Paper Summary
Share...

Direct link:

Curriculum and Pedagogy in the Classroom: Daily Learners as a Teacher Inquiry Model

Wed, April 8, 9:45 to 11:15am PDT (9:45 to 11:15am PDT), JW Marriott Los Angeles L.A. LIVE, Floor: 2nd Floor, Platinum C

Abstract

Traditionally, teacher professional development (TPD) has been seen as translating theoretical knowledge into practice, positioning teachers as passive consumers. However, self-reflection and peer dialogues are crucial for their professional growth (Gu, 2018), and UNESCO also argues that teachers are reflective practitioners and knowledge producers (UNESCO, 2021), with “practical knowledge” (Elbaz, 1983) gaining recognition since the 1980s (Chen & Wei, 2025). TPD is now understood as an active process of knowledge inquiry and creation.
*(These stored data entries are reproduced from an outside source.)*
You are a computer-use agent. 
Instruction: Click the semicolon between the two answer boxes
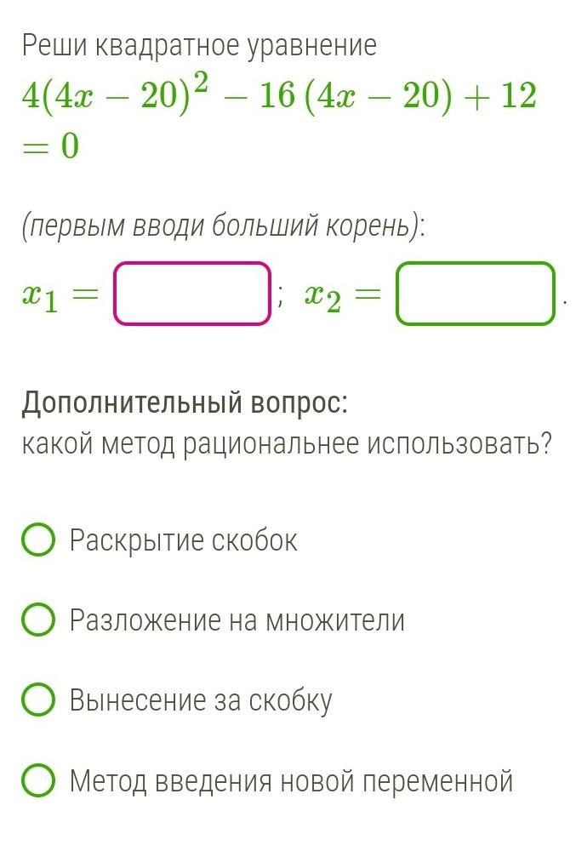click(x=280, y=296)
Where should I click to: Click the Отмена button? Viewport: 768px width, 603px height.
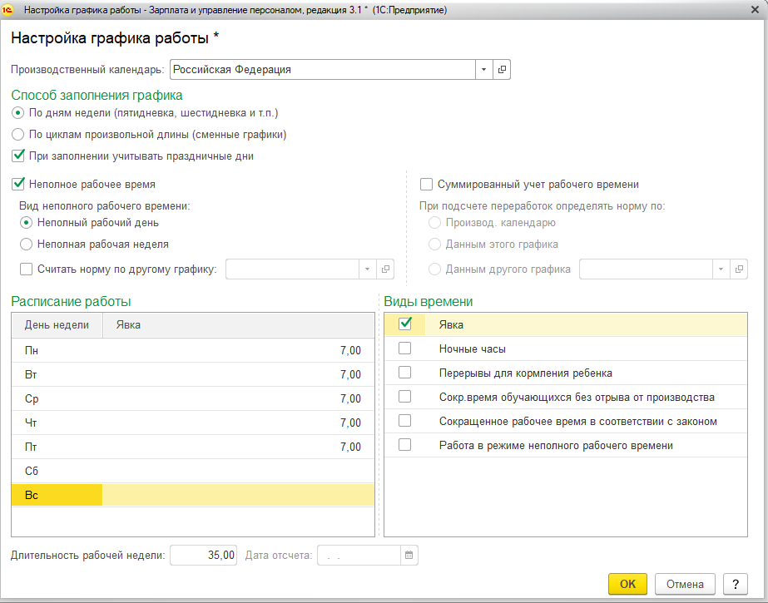[x=685, y=584]
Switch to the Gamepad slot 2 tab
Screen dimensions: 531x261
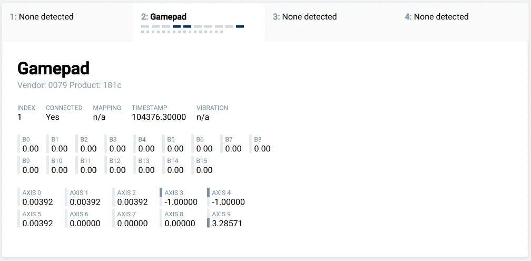[199, 22]
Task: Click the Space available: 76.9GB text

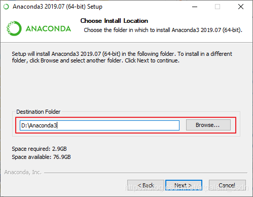Action: (41, 157)
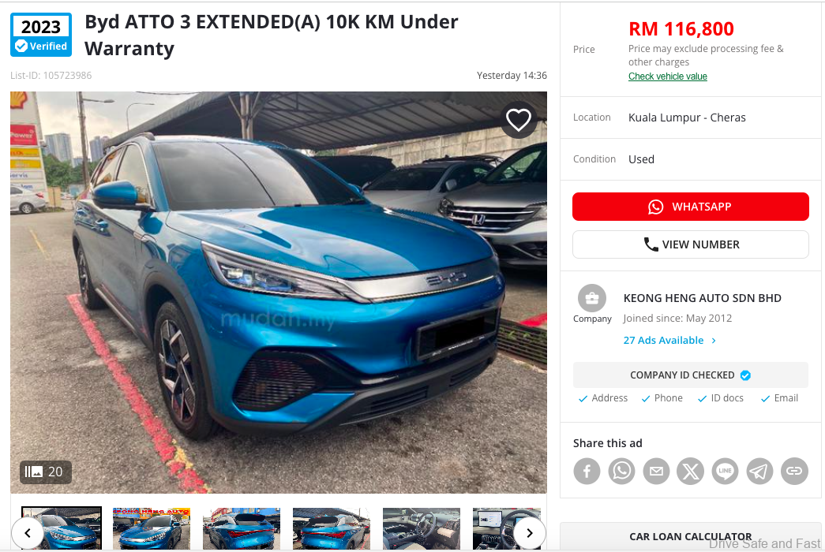Image resolution: width=825 pixels, height=552 pixels.
Task: Click the VIEW NUMBER button
Action: coord(690,244)
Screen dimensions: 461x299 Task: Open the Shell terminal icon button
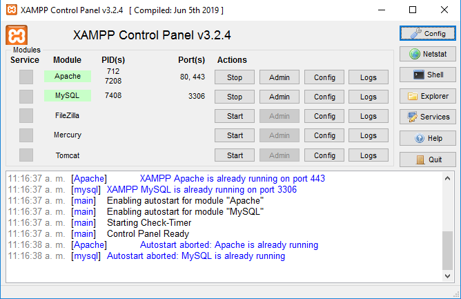click(427, 75)
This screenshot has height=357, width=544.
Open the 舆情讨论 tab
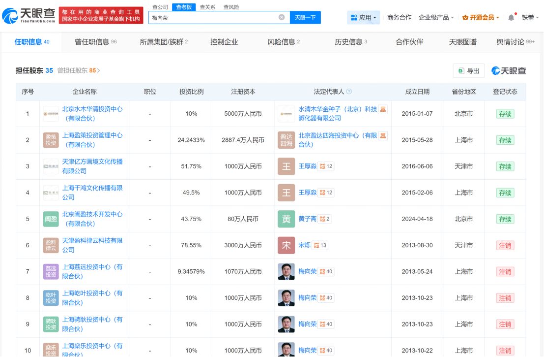click(511, 42)
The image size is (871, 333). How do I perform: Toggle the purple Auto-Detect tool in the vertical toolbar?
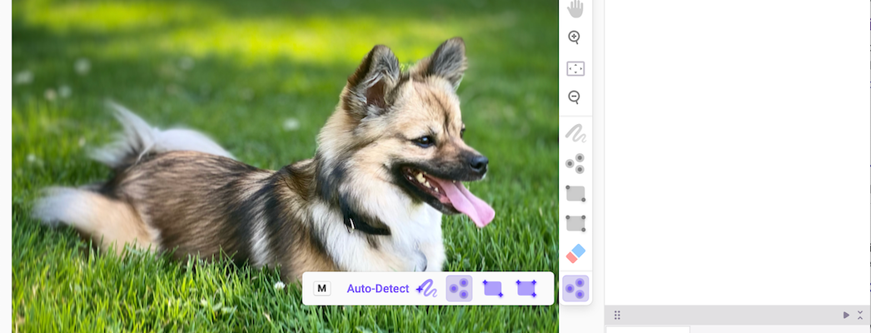tap(575, 288)
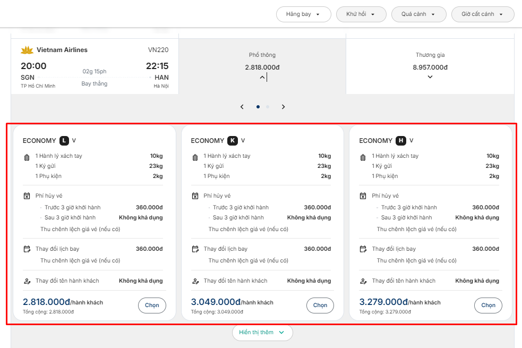Screen dimensions: 522x348
Task: Click flight-change calendar icon in ECONOMY H card
Action: point(363,249)
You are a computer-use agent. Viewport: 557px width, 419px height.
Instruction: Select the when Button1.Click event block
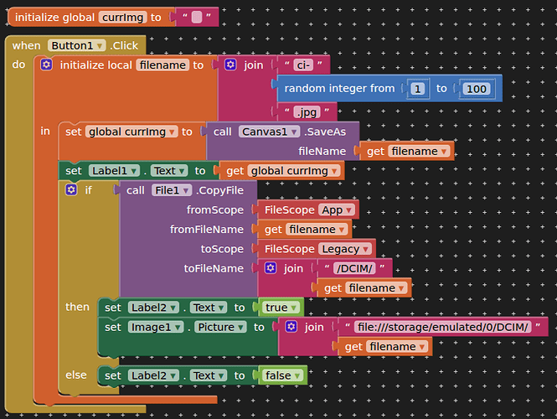[25, 45]
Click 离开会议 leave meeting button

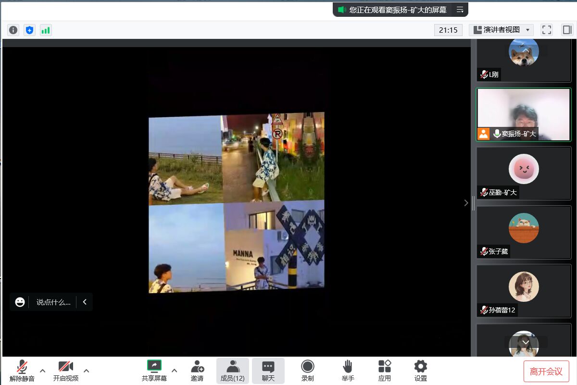click(x=546, y=371)
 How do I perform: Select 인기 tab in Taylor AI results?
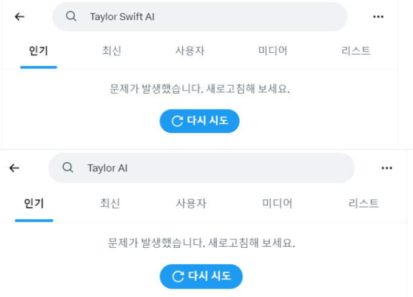coord(34,203)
Daily Learners is a collection of reflective journals by 12 teachers from Jiangsu Province, China. Under the leadership of ZHANG Jurong, a master teacher in the region, they engaged in a bottom-up daily reflective writing initiative in the last 3 years. The topics discussed in Daily Learners cover all aspects of school life. Curriculum and pedagogy are the initial and sustained focus, with 4,098 reflective journals from Feb 2022 to June 2025, totaling approximately one million words, producing abundance of practical knowledge and serving as a teacher inquiry model. This study focuses on the following questions: (1) What key local concepts emerge in Daily Learners? (2) How are these local concepts related? (3) What influences their practical knowledge? And (4) How does their practical knowledge interact with theoretical knowledge?

This study adopted two approaches. First, we conducted textometric analysis through Python, dividing the texts into five groups based on the timeline and calculated the frequency change over time. Second, we conducted abductive analysis (Timmermans & Tavory, 2012) on these texts with a group of 12 researchers. On the one hand, we developed a set of etic codes based on Wang Cesan’s dialectical theory of curriculum and pedagogy (Wang, 2005), which emphasizes the unity, reliance and interaction of each dichotomy such as “teaching and learning”, “subject-based and active-based”, “knowledge and competency” and etc. On the other hand, each researcher engaged with one teacher’s writing in depth and carried out paragraph-by-paragraph inductive initial coding. We then compiled and compared the initial coding results to produce a set of inductive/emic focus codes that captures the key themes emerging from the texts. Finally, we coded the entire dataset with both sets of codes and interpreted the coding results alongside our textometric analysis.

The preliminary findings indicate that: (1) The key local concepts in Daily Learners, including “objective,” “assessment,” “knowledge,” “design,” “task,” “process,” “problem,” “activity,” and “competency,” emerged frequently, with shifting significance over time. (2) These concepts formed an “Alliance of teaching-learning-assessment,” which emphasizes structuring instructional activities and tasks based on learning objectives and disciplinary knowledge as well as conducting targeted assessments. (3) Curriculum reform policies, collective teacher wisdom, and scholarly insights shape their practical knowledge. (4) While aligning with Wang’s dialectical theory, stated as “addressing theoretical issues in each scenery of practice” in Daily Learners, they also advance practice-driven ideas like “teach each lesson with clarity.”

This study repositions teachers as the primary agents of professional development, highlighting the value of the practical knowledge they produce, with important implications for both teacher professional development and the production of educational theoretical knowledge.